### Work to complete:
1. Name each news channel that the blog post on TV ads says the writer watches during lunch.
2. Continue the blog post on TV ads, starting right after its last sentence.

### Page excerpt:
No News Isn’t Good News

I’ll let you in on a little secret.  Here at the World Headquarters, we step away from the computer screen at lunch time, usually to watch the big screen.  Generally it’s a whip around through the various news channels to make sure that it’s worth continuing to work the rest of the day.  After all, if the world is going to end, I’d rather try to sneak in one last round of golf than write a few more emails.

One thing I’ve noticed lately as I watch CNN/MSNBC/FoxNews during lunch is how little actual content I see.  Mostly I see ads.  After many years in the TV business I understand why, but when you factor in national breaks, promotional spots, and the local cable affiliate breaks, a viewer can leave the set for 5+ minutes at a time and not miss a thing.  Entertainment programming doesn’t seem much better. Then again, maybe I’m just old and cranky and wrong.

It turns out I’m not.  As Business Insider reported:

Almost every major TV network in the US is stuffing more ads into their commercial breaks in a “desperate” attempt to prop up ad revenues as ratings across the industry decline, according to a report from investment research and management company Sanford C. Bernstein. The report shows that prime-time TV audiences (as determined by Nielsen C3 measurements: TV watched both live and three days after the show was first aired on catch-up services) are down 9% year on year, yet ad loads on some networks are up as much as 10% on last year.

### Data lines:
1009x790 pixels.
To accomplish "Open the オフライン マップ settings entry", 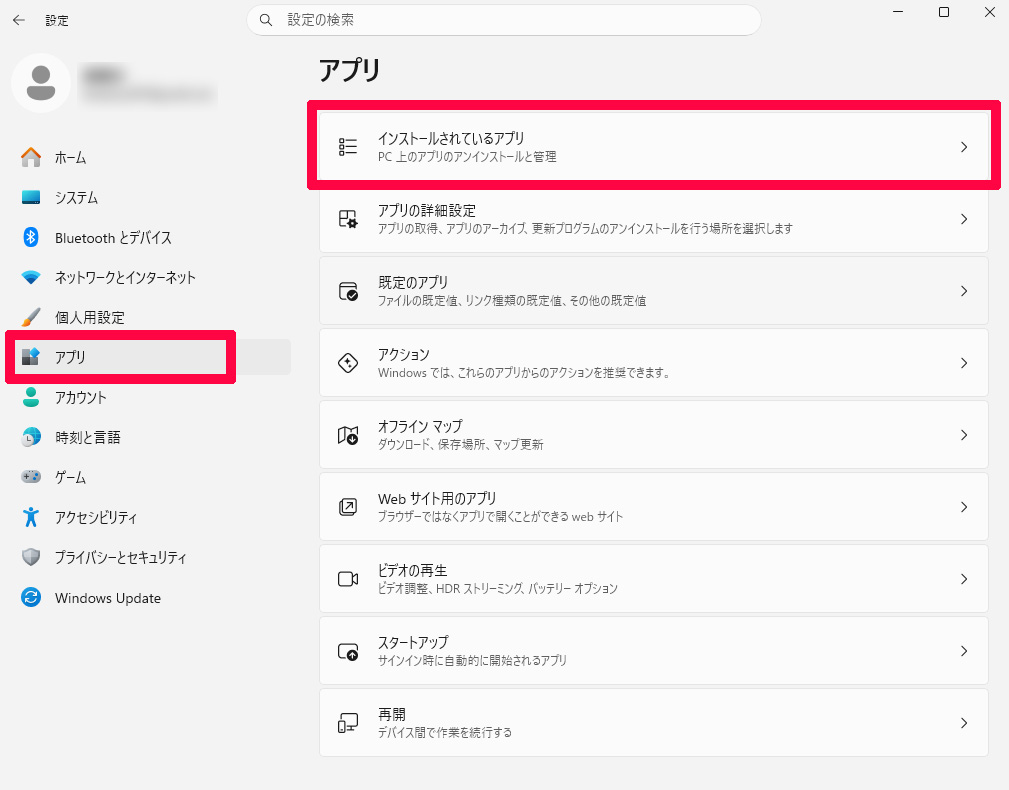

### Set of answers:
1. CNN, MSNBC, FoxNews

2.
The chart I’ve embedded shows how commercial hours have changed in the last year across major cable network groups.  3% or 4% may not sound like a lot, but when you’re running over 10,000 seconds of commercials a day, that’s several minutes more each day.  Times 7.  Times 365.  The problem with that is that in the process of maintaining revenues you’re exacerbating the problem of viewer abandonment.  In particular, viewers are going to streaming, where commercials loads are way smaller if they exist at all.  What I find nice about the commercials on Hulu, for example, is that you know exactly how long they will last.  I have no clue as I’m taking my short lunch break if I’m ever going back to the news.  In this case, no news is very bad news since it means yet more of what I definitely did not tune in to see.

We can’t alter our products to preserve an income statement when that alteration provides a lesser experience for the consumer.  It’s a short-term fix that will have very bad long-term ramifications.  Cheaper ingredients, lesser workmanship, or ad cramming are all part of the same mindset.  It’s one we should avoid, don’t you think?